Right? Well, we wouldn't really know. They're painted as soulless killing machines because we're supposed to be uniformly happy that he finds his humanity again. It works, thematically, but only if you're not looking for anything deeper. A better movie would've addressed the nature of war, and at least offered a couple opposing view points to juxtapose against 'war is bad, killing is bad- unless you're killing bad guys'. Well, that is what Todd and his unit were doing in war- the only difference is they wouldn't hesitate if a civilian got in the way.
The movie doesn't invite this level of analysis, it just comes with the territory of reviewing anything. When all is said and done, Soldier might play some very cliche notes, but it does it with a genuinely earnest... innocence? The bad guys are cartoonishly bad, so we're okay when they start getting killed off. We feel bad when Todd gets replaced by the new evil soldiers who are only following orders like Todd and his unit- so why are they set up as villains?

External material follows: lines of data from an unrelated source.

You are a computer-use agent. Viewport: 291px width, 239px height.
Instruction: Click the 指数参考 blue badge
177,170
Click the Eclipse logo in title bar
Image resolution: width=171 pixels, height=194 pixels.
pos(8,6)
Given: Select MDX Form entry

Because the movie needs us to feel okay that they die. Todd's okay though. He's a good guy. I don't mean to sound harsh, I do really like the movie and I've never not enjoyed it- I'm just illustrating why it probably never made a bigger impact.

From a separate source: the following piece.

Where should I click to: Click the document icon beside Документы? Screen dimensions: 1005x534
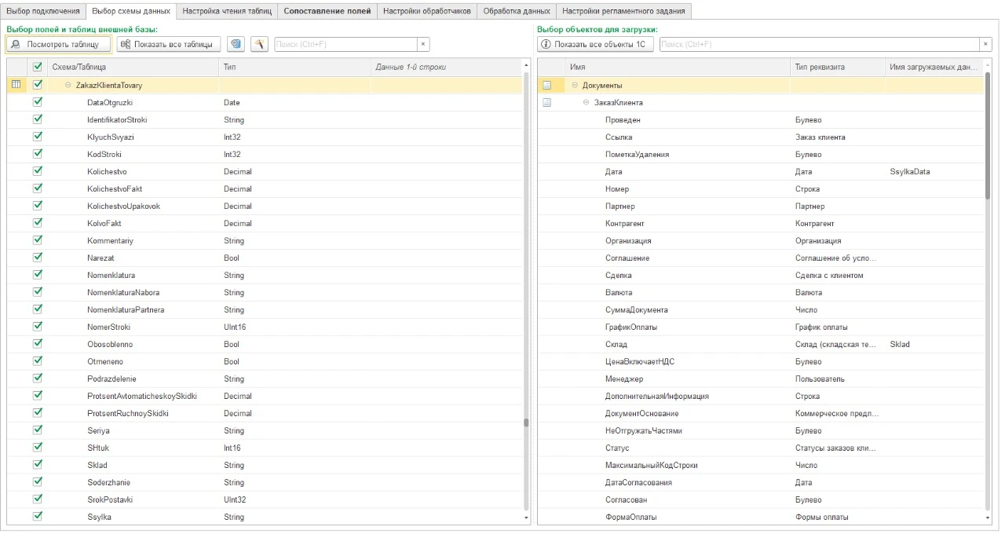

It's flaws are in the details of the plot, not in the broad strokes. It's in the themes and ideas of the movie, they're uncertain and subsequently the movie has to fall back on what it knows will work. It paints the hero in the most sympathetic light possible, and it works. It might be a bit pandering, but that's okay because the movie is full of solid acting and snappy dialog. We like the settlers, so by extension we want to see them live. They're just a bunch of farmers with families, and now some dickhead military colonel is going to kill them for no good reason. If you can accept that, and more or less check your more critical sensibilities at the door- there's no reason you can't enjoy Soldier.
It's a slick and action packed movie that knows what looks good. Things blow up real good, and all the action scenes have an intense energy to them that's as excited and entertaining as anything else out at the time. It's hard to try and not get caught up in the story, and root for Todd, because he's the good guy now. It's as simple as that. Sometimes simple is okay, especially without the usual moronic pitfalls of these kinds of basic movies. Soldier is one of those times that simple is okay. It's a real visual treat in high definition and features plenty of eye-catching and colorful sets to keep you engaged when things aren't being shot, stabbed, or blown up. I recommend it if you're in the mood for a simple yet fun sci-fi action flick.